EVBox is an electric vehicle supply equipment company based in Amsterdam, Netherlands. Founded in 2010 by Bram van der Leur and Huub Rothengatter. It currently has 13 offices around the world, including Amsterdam, Antwerp, Bordeaux, Copenhagen, Libertyville, Madrid, Milton Keynes, Munich, New York City, Oslo, Paris, Rotterdam, and Warsaw. EVBox manufactures and distributes electric vehicle (EV) charging stations and charging management software. As of December 2020, it has a global installed base of over 190,000 charging points.

Company 

EVBox Group is a provider of chargers for electric vehicles (EVs). Founded in 2010, EVBox started when the movement for EVs took off. In 2014, Gilde Equity Management Benelux became EVBox's new major shareholder to help EVBox expand internationally. In 2017, EVBox was acquired by ENGIE Digital, a subset of French multinational electric utility company Engie.
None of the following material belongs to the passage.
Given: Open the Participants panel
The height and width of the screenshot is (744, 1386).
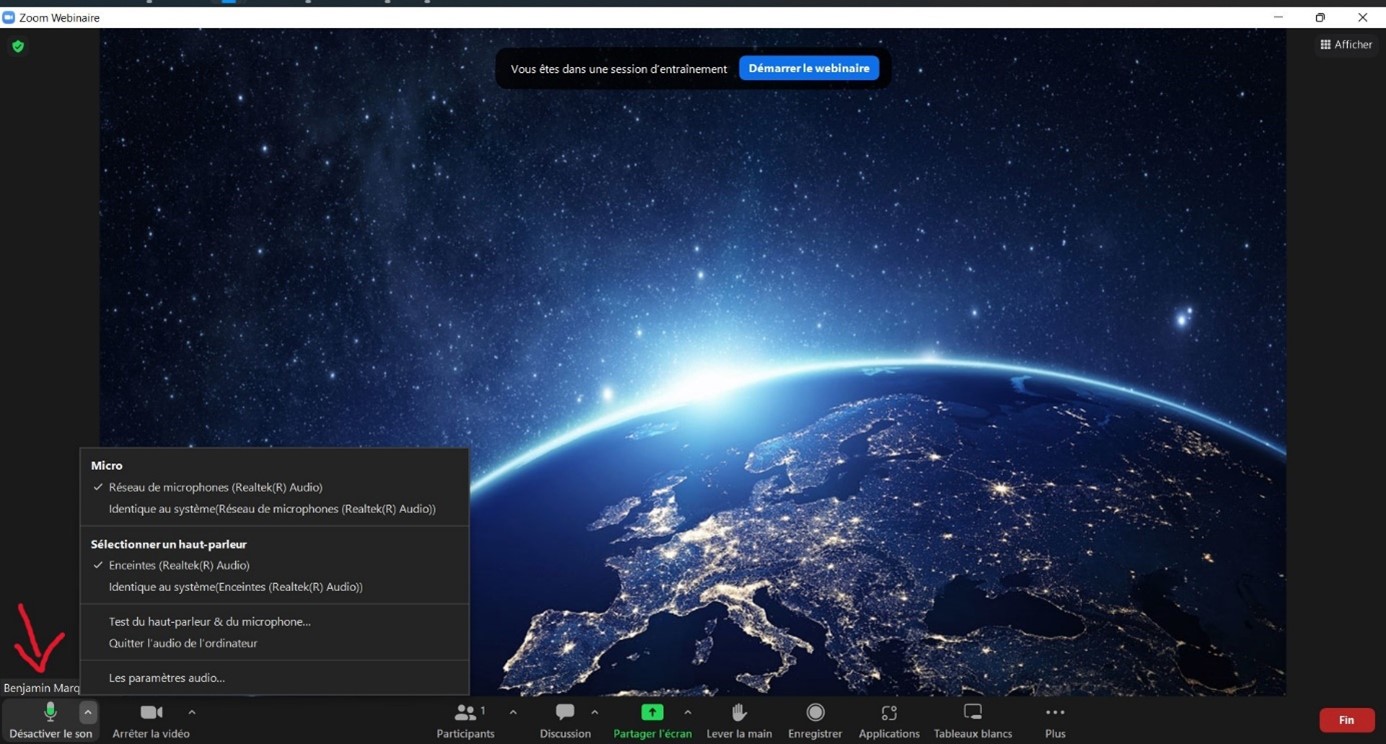Looking at the screenshot, I should point(465,720).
In July 2018, EVBox acquired French fast charging manufacturer, EVTronic.

Products 
EVBox's product portfolio includes hardware (charging stations and accessories), software (charging management system) and services (maintenance and mobility services).

Hardware 
EVBox currently offers both AC and DC charging stations:
 EVBox Elvi (a home charging station for electric vehicle drivers with private and lease cars)
 EVBox Livo (a smart charger for electric vehicle drivers who want to charge at home)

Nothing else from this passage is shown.